What the exercise asks:
Here is a block of records. Copy every one of them exactly.

Available data:
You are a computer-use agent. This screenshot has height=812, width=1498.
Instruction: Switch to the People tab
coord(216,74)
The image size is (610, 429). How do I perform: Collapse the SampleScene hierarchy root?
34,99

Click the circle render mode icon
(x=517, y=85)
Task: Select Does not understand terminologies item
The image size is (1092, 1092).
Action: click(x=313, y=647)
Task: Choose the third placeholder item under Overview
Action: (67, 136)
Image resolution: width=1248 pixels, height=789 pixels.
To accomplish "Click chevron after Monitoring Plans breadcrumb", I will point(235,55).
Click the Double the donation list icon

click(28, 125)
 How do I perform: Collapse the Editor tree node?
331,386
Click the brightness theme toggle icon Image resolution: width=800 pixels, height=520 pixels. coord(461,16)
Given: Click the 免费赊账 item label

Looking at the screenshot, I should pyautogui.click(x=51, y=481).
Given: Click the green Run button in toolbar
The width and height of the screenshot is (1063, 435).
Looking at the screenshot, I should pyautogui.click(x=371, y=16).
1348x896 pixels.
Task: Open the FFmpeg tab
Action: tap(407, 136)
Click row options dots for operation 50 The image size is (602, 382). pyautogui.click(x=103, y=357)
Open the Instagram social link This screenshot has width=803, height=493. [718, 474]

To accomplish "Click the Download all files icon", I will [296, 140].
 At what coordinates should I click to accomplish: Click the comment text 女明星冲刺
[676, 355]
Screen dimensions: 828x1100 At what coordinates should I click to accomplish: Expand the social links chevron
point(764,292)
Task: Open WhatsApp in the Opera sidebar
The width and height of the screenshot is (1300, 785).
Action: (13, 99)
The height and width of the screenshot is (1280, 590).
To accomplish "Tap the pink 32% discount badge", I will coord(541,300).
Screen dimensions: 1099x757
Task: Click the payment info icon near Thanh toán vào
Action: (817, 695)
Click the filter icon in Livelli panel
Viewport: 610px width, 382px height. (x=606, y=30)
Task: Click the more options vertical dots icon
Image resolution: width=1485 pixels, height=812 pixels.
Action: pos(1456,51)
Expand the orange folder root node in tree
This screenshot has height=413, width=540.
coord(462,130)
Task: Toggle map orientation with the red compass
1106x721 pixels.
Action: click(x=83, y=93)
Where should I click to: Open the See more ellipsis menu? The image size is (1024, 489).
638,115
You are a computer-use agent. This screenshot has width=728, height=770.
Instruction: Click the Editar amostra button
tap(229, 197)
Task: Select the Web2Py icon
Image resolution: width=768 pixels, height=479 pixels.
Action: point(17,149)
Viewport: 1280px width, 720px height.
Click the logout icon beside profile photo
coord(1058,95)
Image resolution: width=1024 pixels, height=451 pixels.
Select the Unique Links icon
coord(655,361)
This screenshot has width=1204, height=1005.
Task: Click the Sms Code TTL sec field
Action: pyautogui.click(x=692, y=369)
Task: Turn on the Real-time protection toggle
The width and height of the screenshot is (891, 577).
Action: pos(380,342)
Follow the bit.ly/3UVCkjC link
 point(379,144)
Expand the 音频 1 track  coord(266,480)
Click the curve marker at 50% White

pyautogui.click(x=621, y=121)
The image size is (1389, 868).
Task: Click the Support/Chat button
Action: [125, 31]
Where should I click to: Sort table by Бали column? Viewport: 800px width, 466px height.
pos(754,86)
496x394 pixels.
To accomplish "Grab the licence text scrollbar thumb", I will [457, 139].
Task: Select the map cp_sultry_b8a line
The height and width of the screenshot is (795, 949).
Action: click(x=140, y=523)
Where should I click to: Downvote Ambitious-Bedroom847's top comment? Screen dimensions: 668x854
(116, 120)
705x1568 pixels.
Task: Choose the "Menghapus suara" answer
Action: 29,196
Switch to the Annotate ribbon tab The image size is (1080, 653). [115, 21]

Answer for this exercise:
You are a computer-use agent. This screenshot has height=812, width=1498.
Instruction: Switch to the People tab
coord(216,74)
The image size is (610, 429). How do I perform: Collapse the SampleScene hierarchy root?
34,99

Click the circle render mode icon
(x=517, y=85)
Task: Select Does not understand terminologies item
The image size is (1092, 1092).
Action: click(x=313, y=647)
Task: Choose the third placeholder item under Overview
Action: (67, 136)
Image resolution: width=1248 pixels, height=789 pixels.
To accomplish "Click chevron after Monitoring Plans breadcrumb", I will point(235,55).
Click the Double the donation list icon

click(28, 125)
 How do I perform: Collapse the Editor tree node?
331,386
Click the brightness theme toggle icon Image resolution: width=800 pixels, height=520 pixels. coord(461,16)
Given: Click the 免费赊账 item label

Looking at the screenshot, I should pyautogui.click(x=51, y=481).
Given: Click the green Run button in toolbar
The width and height of the screenshot is (1063, 435).
Looking at the screenshot, I should pyautogui.click(x=371, y=16).
1348x896 pixels.
Task: Open the FFmpeg tab
Action: tap(407, 136)
Click row options dots for operation 50 The image size is (602, 382). pyautogui.click(x=103, y=357)
Open the Instagram social link This screenshot has width=803, height=493. [718, 474]

To accomplish "Click the Download all files icon", I will [296, 140].
 At what coordinates should I click to accomplish: Click the comment text 女明星冲刺
[676, 355]
Screen dimensions: 828x1100 At what coordinates should I click to accomplish: Expand the social links chevron
point(764,292)
Task: Open WhatsApp in the Opera sidebar
The width and height of the screenshot is (1300, 785).
Action: (13, 99)
The height and width of the screenshot is (1280, 590).
To accomplish "Tap the pink 32% discount badge", I will coord(541,300).
Screen dimensions: 1099x757
Task: Click the payment info icon near Thanh toán vào
Action: (817, 695)
Click the filter icon in Livelli panel
Viewport: 610px width, 382px height. (x=606, y=30)
Task: Click the more options vertical dots icon
Image resolution: width=1485 pixels, height=812 pixels.
Action: pos(1456,51)
Expand the orange folder root node in tree
This screenshot has height=413, width=540.
coord(462,130)
Task: Toggle map orientation with the red compass
1106x721 pixels.
Action: click(x=83, y=93)
Where should I click to: Open the See more ellipsis menu? The image size is (1024, 489).
638,115
You are a computer-use agent. This screenshot has width=728, height=770.
Instruction: Click the Editar amostra button
tap(229, 197)
Task: Select the Web2Py icon
Image resolution: width=768 pixels, height=479 pixels.
Action: point(17,149)
Viewport: 1280px width, 720px height.
Click the logout icon beside profile photo
coord(1058,95)
Image resolution: width=1024 pixels, height=451 pixels.
Select the Unique Links icon
coord(655,361)
This screenshot has width=1204, height=1005.
Task: Click the Sms Code TTL sec field
Action: pyautogui.click(x=692, y=369)
Task: Turn on the Real-time protection toggle
The width and height of the screenshot is (891, 577).
Action: pos(380,342)
Follow the bit.ly/3UVCkjC link
 point(379,144)
Expand the 音频 1 track  coord(266,480)
Click the curve marker at 50% White

pyautogui.click(x=621, y=121)
The image size is (1389, 868).
Task: Click the Support/Chat button
Action: [125, 31]
Where should I click to: Sort table by Бали column? Viewport: 800px width, 466px height.
pos(754,86)
496x394 pixels.
To accomplish "Grab the licence text scrollbar thumb", I will [457, 139].
Task: Select the map cp_sultry_b8a line
The height and width of the screenshot is (795, 949).
Action: click(x=140, y=523)
Where should I click to: Downvote Ambitious-Bedroom847's top comment? Screen dimensions: 668x854
(116, 120)
705x1568 pixels.
Task: Choose the "Menghapus suara" answer
Action: 29,196
Switch to the Annotate ribbon tab The image size is (1080, 653). [115, 21]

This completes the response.